Submitted to: Aquaculture America Conference
Publication Type: Abstract only
Publication Acceptance Date: 8/3/2005
Publication Date: 2/15/2006
Citation: Bower, C.K. 2006. Barrier properties, gel strength, and microbial safety of fish skin gelatin gels and films. Aquaculture America Conference. Interpretive Summary:
Technical Abstract: Collagen from fish skins can be used to produce food-grade gelatin, however cold-water fish-skin gelatins solidify at lower temperatures (8 to 10 °C) than their mammalian counterparts (30 to 35 °C). The differences in gelation and melting temperatures are due to the amino acid composition and molecular weight distribution of the gelatins. This makes it difficult for cold-water fish-derived gelatin gels to substitute for gels prepared from the skins of cattle and pigs. Fortunately, fish-skin gelatins have unique functional properties that set them apart from other gelatins. For example, films cast from fish-skin gelatins are stable at room temperature and have moisture barrier properties superior to mammalian-derived gelatins.

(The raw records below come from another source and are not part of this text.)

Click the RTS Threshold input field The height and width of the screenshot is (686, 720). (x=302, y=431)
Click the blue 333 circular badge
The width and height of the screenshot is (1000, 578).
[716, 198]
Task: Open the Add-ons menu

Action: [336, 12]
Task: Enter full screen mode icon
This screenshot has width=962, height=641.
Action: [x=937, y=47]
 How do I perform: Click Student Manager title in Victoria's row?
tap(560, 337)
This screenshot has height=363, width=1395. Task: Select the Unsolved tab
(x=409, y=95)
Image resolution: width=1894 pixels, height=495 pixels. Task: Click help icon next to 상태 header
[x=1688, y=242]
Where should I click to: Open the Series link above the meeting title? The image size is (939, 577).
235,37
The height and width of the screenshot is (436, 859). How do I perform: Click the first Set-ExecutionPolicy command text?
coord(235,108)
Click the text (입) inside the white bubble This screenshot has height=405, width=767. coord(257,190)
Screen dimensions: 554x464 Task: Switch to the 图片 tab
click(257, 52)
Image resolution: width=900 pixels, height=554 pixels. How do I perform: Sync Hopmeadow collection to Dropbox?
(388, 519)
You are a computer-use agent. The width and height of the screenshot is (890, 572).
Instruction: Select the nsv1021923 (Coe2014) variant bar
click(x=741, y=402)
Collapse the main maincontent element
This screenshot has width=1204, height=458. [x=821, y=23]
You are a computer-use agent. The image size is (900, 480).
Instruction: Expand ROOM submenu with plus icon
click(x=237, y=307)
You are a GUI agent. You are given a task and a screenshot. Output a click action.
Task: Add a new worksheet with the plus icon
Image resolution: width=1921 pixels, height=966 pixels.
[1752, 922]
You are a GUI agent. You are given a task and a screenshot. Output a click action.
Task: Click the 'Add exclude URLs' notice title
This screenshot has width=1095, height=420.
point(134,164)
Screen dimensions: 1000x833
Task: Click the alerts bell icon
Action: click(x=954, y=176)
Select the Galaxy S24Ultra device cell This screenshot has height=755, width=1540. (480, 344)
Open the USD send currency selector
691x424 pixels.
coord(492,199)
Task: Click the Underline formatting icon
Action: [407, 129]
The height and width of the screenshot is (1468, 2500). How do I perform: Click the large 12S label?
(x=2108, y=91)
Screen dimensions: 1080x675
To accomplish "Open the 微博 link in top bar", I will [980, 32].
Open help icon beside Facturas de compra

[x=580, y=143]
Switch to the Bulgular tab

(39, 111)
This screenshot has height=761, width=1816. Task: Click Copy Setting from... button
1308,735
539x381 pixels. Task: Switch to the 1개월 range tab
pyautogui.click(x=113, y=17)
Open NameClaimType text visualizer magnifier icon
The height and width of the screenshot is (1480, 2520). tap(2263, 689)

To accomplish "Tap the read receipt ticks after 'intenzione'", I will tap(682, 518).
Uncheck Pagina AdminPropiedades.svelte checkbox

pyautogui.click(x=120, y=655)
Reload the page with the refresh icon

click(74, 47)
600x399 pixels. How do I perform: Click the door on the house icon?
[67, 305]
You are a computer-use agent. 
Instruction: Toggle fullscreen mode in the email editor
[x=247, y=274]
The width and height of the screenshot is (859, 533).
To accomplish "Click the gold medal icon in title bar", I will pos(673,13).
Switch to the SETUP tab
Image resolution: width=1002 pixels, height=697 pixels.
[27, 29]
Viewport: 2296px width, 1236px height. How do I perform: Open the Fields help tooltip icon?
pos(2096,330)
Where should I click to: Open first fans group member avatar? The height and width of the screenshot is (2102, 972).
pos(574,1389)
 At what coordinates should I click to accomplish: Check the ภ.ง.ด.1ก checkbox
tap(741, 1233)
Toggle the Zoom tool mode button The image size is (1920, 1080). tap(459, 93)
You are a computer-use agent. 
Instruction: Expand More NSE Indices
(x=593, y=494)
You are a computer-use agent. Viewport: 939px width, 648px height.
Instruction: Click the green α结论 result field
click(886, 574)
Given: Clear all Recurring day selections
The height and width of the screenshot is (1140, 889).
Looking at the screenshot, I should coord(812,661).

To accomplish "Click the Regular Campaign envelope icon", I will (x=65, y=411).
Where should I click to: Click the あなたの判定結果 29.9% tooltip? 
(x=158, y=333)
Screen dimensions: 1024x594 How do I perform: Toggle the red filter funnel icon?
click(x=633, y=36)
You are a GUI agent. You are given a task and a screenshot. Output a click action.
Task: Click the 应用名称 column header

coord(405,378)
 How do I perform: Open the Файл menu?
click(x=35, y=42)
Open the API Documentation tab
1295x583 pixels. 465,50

Current fish processing operations can now mechanically separate skins from other fish components, making it economically feasible to collect discarded skins for production of high value fish-skin gelatin of acceptable quality for food and pharmaceutical use. The purpose of this study was to evaluate the properties of cold-water fish-skin gelatin gels and films in terms of gel strength, barrier properties, and the potential for retaining antimicrobial activity when antibacterial agents such as lysozyme are incorporated. Although the water activities of fish-skin gelatin films were identical (0.37 +/- .01), regardless of whether an antimicrobial agent had been added, the water vapor permeabilities were higher when 1.0% lysozyme was present, (an increase from 0.94 to 1.20 g.mm/m2.h.kPa at 25°C, 80 %RH), thereby decreasing the value of the film as a bather to moisture. The addition of lysozyme did not affect gelling temperatures, which occurred at the same temperature as the control (4.4°C). However, the lysozyme did reduce the solubility and gave a lower overall gelatin gel strength (by up to 20%). Antimicrobial activity was still detectable in most lysozyme-enhanced fish-skin gelatin films. Some bacteria were present in the dry gelatin powders being tested, however no colonies survived at high (gelatin-processing) temperatures and none demonstrated gelatinase activity. Cold-water fish-skin gelatin gels and films may prove valuable, (either alone or produced with antimicrobial agents) as unique, functional bathers for increasing the shelf-life of foods.